━━━━━ 本文抜粋 ━━━━━

もはやシュール以外の何者でもありません。
絵の前でにやにやしました。

僕は普段、ひとりあるきした「シュール」という単語に敏感だったりします。
本当の意味からはなれているときがあるからです。
しかし、これは本当の意味で「シュール(シュルレアリスム的)」といえるでしょう。

むかしはこうした不可思議が、露骨に、見るものの脳に衝撃をあたえたのだとおもいます。
だからこそ、世界変革の手段にもなりえたのでしょう。
けれど、いまやだれもが、多少の不条理などみなれてしまい、
たんなるジョークとして認識できるようになってしまったのは悲哀であります。

そういえば、別日にいった父がおもしろいことをいってました。
「マグリットは〝関係性〟に敏感なひとだったんだろう。
非常に繊細で、他人や世界との距離感がつかめなくて、自分が存在するための、
ものさしをさがすように、言葉や物の、配置や関係性を模索しつづけたんだろう」

━━━━━

### [課題一覧]
A) 本文について次の問いに答えてください。
(i) 筆者が普段敏感だと述べている単語は何ですか。
(ii) 昔の不可思議は、見る者の脳に衝撃を与えたからこそ、何の手段にもなりえたと述べられていますか。
(iii) 父はマグリットを何に敏感な人だったと言っていますか。
B) 本文の「絵の前でにやにやしました。」から「そういえば、別日にいった父がおもしろいことをいってました。」までを、一字も変えずに書き写してください。
データは参照しなくてかまいません。

━━━━━ データ一覧 ━━━━━

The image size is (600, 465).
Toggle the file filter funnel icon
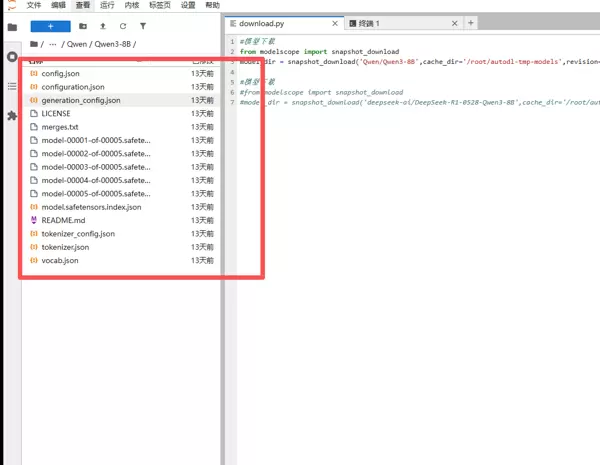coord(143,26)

━━━━━
━━━━━ データ一覧 ━━━━━

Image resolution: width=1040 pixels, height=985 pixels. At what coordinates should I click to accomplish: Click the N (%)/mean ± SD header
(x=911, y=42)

━━━━━

### [解答]
A)
(i) 「シュール」
(ii) 世界変革の手段
(iii) 〝関係性〟

B)
絵の前でにやにやしました。

僕は普段、ひとりあるきした「シュール」という単語に敏感だったりします。
本当の意味からはなれているときがあるからです。
しかし、これは本当の意味で「シュール(シュルレアリスム的)」といえるでしょう。

むかしはこうした不可思議が、露骨に、見るものの脳に衝撃をあたえたのだとおもいます。
だからこそ、世界変革の手段にもなりえたのでしょう。
けれど、いまやだれもが、多少の不条理などみなれてしまい、
たんなるジョークとして認識できるようになってしまったのは悲哀であります。

そういえば、別日にいった父がおもしろいことをいってました。